You need to fix all three permission layers systematically:
Glue Crawler IAM Role: The AWSGlueServiceRole managed policy isn’t sufficient for encrypted buckets. Create a custom policy attached to your crawler role:
{
"Effect": "Allow",
"Action": ["s3:GetObject", "s3:ListBucket", "s3:GetBucketLocation"],
"Resource": [
"arn:aws:s3:::new-analytics-bucket",
"arn:aws:s3:::new-analytics-bucket/*"
]
},
{
"Effect": "Allow",
"Action": ["kms:Decrypt", "kms:DescribeKey", "kms:GenerateDataKey"],
"Resource": "arn:aws:kms:region:account:key/YOUR-KEY-ID"
}
The kms:GenerateDataKey permission is often overlooked but necessary for Glue to write metadata.
S3 Bucket Policy: Your bucket policy must explicitly allow the Glue crawler role, not just the service principal. Add this statement:
{
"Sid": "AllowGlueCrawler",
"Effect": "Allow",
"Principal": {
"AWS": "arn:aws:iam::ACCOUNT:role/AWSGlueServiceRole-CrawlerName"
},
"Action": ["s3:GetObject", "s3:ListBucket"],
"Resource": [
"arn:aws:s3:::new-analytics-bucket",
"arn:aws:s3:::new-analytics-bucket/*"
]
}
If you have Deny statements in the bucket policy, ensure they don’t conflict. A common issue is having a Deny for non-SSL requests that accidentally blocks the Glue service.

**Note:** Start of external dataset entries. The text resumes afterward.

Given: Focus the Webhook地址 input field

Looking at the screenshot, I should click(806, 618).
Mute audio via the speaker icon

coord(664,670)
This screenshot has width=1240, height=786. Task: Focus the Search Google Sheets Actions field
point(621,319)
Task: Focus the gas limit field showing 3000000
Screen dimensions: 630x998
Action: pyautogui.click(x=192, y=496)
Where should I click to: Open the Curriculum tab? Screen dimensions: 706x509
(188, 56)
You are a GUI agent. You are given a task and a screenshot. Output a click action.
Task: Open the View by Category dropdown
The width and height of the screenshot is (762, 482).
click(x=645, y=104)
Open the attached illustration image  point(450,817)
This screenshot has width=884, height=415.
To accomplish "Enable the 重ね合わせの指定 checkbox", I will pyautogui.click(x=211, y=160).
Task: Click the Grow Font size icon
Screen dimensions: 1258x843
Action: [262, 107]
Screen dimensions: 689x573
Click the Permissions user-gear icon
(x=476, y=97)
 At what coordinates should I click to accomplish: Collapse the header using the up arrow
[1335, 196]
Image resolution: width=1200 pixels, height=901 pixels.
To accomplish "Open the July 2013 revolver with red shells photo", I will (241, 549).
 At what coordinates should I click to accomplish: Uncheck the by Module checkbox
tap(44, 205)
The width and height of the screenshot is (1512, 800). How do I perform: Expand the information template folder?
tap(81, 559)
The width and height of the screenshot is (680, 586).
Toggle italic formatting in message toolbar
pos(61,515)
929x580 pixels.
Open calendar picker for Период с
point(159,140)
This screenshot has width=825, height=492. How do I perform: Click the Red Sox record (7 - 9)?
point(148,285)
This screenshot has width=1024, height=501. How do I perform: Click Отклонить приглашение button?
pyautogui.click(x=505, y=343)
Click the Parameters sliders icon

KMS Key Policy: This is the most commonly missed piece. Your KMS key policy must grant the Glue role permission to use the key. Add this statement to the key policy:
{
"Sid": "Allow Glue to use the key",
"Effect": "Allow",
"Principal": {
"AWS": "arn:aws:iam::ACCOUNT:role/AWSGlueServiceRole-CrawlerName"
},
"Action": ["kms:Decrypt", "kms:DescribeKey", "kms:GenerateDataKey"],
"Resource": "*"
}
Without this, even if the IAM role has kms:Decrypt permissions, the key policy will deny access.
Verification Steps:
- Test S3 access: Use AWS CLI with the crawler role credentials to list bucket contents: `aws s3 ls s3://new-analytics-bucket/data/ --profile crawler-role
- Test KMS access: Try to decrypt a sample file using the role: `aws s3 cp s3://new-analytics-bucket/data/sample.parquet - --profile crawler-role
- Check CloudTrail: Look for AccessDenied events from the Glue service to see which exact permission is failing
- Enable Glue crawler CloudWatch logs: In the crawler settings, enable logging to see detailed error messages
Additional Considerations:
- If your Parquet files were written by Spark or other tools, ensure they’re using the correct KMS key for encryption
- Verify the crawler’s exclude patterns aren’t too broad -
_temporary/** should be fine, but double-check
- For large datasets, increase the crawler’s DPU allocation to avoid timeouts (default is 2 DPUs, try 5-10 for better performance)
- If you have nested partitions (year/month/day structure), ensure the crawler is configured to detect partition keys automatically
After making these changes, test the crawler on a small subset first (use a more specific include path like s3://new-analytics-bucket/data/year=2025/month=01/) before running it on the entire dataset.